Les risques potentiels de pollution des nappes phréatiques liés à la fracturation hydraulique sont de plusieurs ordres. Tout d'abord, le processus de fracturation requiert des quantités très importantes d'eau: de 10 000 à 15 000 mètres cubes d'eau par puits soit l'équivalent de la consommation annuelle d'une centaine de personnes. Une telle demande pourrait donc entrer en conflit avec les besoins en eau potable des habitants d'une région. Dans les régions sans réserves en eau suffisamment importante, le transport de l'eau en camions-citernes -ce qui peut nécessiter jusqu'à 4 000 allers retours de camions par puits- est une source de pollution de l'air et de nuisances pour les populations (dégradations des infrastructures routières non adaptées, nuisances sonores, poussières, ...).
Par ailleurs, la totalité du fluide de fracturation ne peut actuellement être récupérée, et une partie de l'eau contaminée se retrouve donc bloquée sous la surface. En principe, cette eau est à un niveau plus profond que celui des nappes phréatiques et les couches géologiques étanches les séparant empêchent la propagation des polluants.
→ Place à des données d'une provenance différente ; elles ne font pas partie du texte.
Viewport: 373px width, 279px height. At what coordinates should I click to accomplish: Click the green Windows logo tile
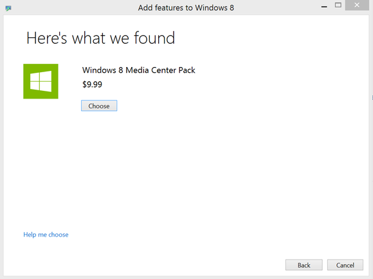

Quant au traitement des effluents, la question n'est guère plus simple puisqu'il faut dépolluer des quantités d'eau très importantes, pour éliminer des dizaines de produits chimiques. De plus, lors de la fracturation de la roche, des éléments radioactifs, présents dans la roche, peuvent se détacher et contribuer à la pollution de l'eau. Les stations de traitement des eaux traditionnelles ont rarement la capacité de traiter de tels produits et de telles quantités d'eau. Or, un mauvais traitement de ces eaux polluées a des conséquences dramatiques pour la qualité de l'eau en aval et donc à terme pour l'eau potable des régions avoisinantes.
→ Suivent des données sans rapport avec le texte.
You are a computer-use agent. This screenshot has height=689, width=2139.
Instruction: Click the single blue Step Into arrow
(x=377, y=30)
D'autres risques sont également évoqués au cours du procédé de fracturation. En cas de rupture d'étanchéité du tubage réalisé dans le puits, une fuite de méthane peut survenir et remonter vers les nappes phréatiques (ce qui n'est pas répertorié dans la réglementation comme un danger direct pour la santé, mais rend l'eau très inflammable. De même, une fuite du liquide de fracturation pourrait polluer les nappes phréatiques. Si l'utilisation de ce fluide n'est selon les études actuelles, pas dangereuse, parce que libéré à une grande profondeur, une fuite ou le non-respect des précautions nécessaires au procédé de fracturation pourraient entraîner une telle fuite. Enfin, dans le cas d'un accident en surface, le liquide de fracturation peut polluer les eaux de surface et les terres avoisinantes. L'étude de l'EPA devrait permettre de comprendre plus précisément les risques et d'adopter des réglementations plus appropriées au niveau des états ou au niveau fédéral.